[GOAL] Scale the data below starting at the line containing "The width and height of the screenshot is (893, 502)." and ending at the line containing "Action: (371, 591)", giving all of those lines again with the requests included. Multiply every coordinate in the answers by 0.75 and round to whole numbers, with halves rounded up.

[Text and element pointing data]
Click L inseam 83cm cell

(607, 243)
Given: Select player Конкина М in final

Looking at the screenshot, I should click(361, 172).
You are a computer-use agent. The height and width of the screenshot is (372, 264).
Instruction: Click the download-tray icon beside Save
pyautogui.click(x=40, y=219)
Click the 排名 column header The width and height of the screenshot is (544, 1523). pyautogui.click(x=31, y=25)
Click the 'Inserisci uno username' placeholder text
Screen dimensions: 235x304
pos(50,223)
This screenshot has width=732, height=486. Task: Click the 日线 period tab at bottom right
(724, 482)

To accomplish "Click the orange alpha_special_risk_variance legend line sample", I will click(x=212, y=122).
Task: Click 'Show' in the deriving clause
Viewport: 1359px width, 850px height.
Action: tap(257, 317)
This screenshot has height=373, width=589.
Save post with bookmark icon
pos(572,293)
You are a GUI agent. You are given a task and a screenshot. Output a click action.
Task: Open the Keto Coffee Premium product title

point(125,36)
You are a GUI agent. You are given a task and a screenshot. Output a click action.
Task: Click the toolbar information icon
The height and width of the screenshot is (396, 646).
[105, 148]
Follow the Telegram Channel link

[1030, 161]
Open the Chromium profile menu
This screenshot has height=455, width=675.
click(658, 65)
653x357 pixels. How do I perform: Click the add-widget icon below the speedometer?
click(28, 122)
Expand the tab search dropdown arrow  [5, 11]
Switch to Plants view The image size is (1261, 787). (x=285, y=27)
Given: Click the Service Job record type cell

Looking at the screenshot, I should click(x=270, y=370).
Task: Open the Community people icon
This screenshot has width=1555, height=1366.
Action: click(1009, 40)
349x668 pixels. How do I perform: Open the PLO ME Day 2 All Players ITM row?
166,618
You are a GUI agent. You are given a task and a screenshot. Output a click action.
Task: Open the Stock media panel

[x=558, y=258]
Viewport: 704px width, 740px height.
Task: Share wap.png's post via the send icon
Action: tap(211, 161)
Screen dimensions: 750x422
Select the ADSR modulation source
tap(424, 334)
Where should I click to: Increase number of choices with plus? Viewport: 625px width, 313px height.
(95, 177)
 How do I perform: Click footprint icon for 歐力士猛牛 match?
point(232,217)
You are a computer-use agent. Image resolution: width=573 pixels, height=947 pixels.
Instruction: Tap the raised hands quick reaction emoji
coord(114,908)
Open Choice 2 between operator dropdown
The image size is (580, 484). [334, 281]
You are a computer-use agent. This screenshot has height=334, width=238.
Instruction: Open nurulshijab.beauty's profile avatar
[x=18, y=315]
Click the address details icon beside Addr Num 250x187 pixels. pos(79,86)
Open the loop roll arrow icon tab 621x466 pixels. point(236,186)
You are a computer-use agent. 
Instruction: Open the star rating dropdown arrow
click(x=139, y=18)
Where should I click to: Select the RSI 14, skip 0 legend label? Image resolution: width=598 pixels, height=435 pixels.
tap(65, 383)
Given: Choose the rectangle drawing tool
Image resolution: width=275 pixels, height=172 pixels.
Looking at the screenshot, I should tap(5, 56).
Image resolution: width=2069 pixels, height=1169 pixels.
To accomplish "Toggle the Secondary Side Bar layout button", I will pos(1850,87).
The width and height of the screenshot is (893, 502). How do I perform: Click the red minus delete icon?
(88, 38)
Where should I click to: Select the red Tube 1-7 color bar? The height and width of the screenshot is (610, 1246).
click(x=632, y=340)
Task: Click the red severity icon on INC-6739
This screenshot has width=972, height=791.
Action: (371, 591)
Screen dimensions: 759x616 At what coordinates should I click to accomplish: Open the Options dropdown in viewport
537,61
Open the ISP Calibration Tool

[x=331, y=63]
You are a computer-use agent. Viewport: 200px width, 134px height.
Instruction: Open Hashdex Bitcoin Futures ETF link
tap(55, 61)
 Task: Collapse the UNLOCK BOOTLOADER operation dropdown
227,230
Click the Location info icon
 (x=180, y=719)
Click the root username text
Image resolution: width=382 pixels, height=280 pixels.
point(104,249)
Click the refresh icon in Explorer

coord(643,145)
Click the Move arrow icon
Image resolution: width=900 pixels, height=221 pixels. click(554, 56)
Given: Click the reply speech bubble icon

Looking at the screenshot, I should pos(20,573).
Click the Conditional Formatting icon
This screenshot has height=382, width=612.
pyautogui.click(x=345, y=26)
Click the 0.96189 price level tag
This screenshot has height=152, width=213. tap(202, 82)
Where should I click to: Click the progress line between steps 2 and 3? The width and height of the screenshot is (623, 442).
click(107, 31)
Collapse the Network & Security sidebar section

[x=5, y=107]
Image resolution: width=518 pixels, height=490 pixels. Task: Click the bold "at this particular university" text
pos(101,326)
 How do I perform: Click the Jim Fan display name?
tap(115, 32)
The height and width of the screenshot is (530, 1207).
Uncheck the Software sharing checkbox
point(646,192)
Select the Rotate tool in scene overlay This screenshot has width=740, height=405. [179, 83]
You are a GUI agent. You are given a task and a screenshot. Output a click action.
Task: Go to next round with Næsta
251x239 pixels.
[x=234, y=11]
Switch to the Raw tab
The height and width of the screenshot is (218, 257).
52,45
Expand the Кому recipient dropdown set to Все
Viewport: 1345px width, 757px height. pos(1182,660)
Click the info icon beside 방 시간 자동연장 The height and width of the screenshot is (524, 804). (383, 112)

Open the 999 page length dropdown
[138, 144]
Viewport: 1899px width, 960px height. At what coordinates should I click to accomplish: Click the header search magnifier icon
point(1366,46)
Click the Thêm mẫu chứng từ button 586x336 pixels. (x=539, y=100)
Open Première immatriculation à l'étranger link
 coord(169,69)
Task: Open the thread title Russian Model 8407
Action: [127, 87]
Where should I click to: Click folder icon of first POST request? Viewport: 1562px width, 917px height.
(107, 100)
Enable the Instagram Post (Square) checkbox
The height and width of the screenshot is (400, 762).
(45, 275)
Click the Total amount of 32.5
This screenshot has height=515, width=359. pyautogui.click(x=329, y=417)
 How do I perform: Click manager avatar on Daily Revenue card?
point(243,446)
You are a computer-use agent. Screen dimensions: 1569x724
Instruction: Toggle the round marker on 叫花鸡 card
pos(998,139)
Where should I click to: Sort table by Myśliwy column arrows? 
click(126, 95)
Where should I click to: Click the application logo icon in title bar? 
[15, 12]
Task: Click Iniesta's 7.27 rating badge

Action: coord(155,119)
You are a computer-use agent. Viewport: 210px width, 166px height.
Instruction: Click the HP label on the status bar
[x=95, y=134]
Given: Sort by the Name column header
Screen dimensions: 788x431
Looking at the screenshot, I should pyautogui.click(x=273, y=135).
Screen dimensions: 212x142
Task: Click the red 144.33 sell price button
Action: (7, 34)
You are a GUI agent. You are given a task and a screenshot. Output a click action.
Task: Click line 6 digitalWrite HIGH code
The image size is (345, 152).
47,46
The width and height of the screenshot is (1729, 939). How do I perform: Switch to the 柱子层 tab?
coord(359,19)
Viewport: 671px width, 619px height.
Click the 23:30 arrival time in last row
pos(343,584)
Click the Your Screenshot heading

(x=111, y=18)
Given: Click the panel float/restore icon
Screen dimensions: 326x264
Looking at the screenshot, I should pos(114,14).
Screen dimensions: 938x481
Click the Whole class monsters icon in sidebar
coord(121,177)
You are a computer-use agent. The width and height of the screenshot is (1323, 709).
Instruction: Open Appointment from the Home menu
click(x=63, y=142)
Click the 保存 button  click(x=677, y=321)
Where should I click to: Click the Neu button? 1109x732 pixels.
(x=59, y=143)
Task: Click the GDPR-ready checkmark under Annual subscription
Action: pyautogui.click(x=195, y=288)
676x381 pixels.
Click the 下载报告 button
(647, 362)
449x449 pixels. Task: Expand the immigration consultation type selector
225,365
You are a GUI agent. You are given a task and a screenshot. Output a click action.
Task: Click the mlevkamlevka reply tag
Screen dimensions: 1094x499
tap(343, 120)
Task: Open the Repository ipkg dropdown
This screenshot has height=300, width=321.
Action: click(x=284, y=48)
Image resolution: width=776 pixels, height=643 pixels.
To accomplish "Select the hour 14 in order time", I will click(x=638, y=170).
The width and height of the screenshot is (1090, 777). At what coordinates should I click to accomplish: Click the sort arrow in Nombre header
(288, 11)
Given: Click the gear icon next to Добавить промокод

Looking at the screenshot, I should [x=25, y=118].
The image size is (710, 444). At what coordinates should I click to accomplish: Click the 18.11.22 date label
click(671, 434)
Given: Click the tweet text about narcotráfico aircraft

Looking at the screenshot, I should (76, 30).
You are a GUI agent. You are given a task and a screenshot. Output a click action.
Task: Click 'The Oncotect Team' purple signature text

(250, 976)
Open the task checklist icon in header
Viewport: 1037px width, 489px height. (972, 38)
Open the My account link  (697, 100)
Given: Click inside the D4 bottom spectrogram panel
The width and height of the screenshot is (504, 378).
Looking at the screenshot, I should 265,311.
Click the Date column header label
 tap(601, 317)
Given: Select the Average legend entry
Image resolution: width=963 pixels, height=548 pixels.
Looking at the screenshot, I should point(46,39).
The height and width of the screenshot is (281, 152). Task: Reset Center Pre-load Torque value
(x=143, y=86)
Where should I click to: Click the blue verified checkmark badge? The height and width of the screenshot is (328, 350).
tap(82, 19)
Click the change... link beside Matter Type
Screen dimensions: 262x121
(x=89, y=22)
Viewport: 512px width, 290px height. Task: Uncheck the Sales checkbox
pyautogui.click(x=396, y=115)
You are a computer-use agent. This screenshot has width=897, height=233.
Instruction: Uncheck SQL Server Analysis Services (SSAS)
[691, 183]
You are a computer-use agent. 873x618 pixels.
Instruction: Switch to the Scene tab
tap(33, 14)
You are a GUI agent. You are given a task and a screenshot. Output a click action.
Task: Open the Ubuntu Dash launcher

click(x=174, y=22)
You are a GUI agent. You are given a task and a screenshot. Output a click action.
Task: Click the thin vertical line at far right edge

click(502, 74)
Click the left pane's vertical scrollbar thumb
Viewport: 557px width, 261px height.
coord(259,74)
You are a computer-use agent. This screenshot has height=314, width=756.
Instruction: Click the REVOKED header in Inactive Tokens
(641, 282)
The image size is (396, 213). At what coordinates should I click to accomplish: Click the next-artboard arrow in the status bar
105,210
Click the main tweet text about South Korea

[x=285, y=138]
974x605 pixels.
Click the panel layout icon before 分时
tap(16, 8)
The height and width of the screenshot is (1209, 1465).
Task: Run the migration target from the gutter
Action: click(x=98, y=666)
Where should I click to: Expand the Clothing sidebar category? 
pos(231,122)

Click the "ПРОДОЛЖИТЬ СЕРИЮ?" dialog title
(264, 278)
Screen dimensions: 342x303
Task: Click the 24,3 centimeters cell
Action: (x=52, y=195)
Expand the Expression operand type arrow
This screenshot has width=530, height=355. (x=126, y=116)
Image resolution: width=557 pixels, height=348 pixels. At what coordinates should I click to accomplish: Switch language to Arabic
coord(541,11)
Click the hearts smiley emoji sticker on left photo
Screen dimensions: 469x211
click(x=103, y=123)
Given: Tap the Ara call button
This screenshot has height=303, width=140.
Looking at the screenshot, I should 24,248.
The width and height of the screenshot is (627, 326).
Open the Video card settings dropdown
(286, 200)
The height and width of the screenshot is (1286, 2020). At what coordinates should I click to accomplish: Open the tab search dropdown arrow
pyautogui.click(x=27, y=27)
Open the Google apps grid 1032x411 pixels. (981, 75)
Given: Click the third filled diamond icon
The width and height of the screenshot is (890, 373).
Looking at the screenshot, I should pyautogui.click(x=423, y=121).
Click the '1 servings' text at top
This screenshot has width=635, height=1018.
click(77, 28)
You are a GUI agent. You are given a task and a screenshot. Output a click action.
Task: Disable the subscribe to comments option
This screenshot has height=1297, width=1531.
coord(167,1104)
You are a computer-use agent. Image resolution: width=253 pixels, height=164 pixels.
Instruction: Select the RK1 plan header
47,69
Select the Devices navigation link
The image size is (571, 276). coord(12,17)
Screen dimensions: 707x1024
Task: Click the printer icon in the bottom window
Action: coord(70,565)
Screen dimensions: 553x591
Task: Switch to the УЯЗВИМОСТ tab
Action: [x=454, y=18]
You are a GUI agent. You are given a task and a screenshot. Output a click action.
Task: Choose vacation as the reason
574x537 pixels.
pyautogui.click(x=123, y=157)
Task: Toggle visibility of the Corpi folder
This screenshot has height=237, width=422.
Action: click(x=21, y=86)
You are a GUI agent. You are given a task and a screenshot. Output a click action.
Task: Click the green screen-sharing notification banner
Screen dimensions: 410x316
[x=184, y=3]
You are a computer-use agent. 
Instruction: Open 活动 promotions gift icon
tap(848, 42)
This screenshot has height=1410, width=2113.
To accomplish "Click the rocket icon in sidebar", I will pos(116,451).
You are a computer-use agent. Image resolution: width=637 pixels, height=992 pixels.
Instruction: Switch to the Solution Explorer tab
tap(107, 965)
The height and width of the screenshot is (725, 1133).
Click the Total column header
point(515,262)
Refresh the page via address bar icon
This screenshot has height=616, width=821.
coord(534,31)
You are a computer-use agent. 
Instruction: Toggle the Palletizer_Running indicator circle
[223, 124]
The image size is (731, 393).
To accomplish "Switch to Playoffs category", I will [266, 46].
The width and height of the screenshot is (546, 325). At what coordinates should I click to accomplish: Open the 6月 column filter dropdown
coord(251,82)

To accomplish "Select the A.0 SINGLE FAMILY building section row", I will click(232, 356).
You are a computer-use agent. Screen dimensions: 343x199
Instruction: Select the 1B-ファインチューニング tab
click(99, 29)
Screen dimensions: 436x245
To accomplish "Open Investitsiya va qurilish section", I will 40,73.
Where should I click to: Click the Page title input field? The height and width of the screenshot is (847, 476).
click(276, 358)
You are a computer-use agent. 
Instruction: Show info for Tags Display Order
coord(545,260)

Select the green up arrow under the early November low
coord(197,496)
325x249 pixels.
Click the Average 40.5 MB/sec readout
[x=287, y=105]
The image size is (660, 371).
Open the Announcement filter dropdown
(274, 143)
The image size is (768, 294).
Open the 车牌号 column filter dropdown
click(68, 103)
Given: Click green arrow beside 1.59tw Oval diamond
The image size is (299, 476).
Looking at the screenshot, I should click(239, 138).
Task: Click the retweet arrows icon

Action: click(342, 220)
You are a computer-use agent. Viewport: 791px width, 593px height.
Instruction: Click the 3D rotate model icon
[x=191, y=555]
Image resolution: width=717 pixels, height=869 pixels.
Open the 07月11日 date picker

[EXERCISE RESPONSE]
The width and height of the screenshot is (893, 502). How do I perform: Click the red minus delete icon?
(66, 29)
Where should I click to: Select the red Tube 1-7 color bar? The height and width of the screenshot is (610, 1246).
click(x=474, y=255)
Task: Click the red severity icon on INC-6739
This screenshot has width=972, height=791.
Action: (278, 443)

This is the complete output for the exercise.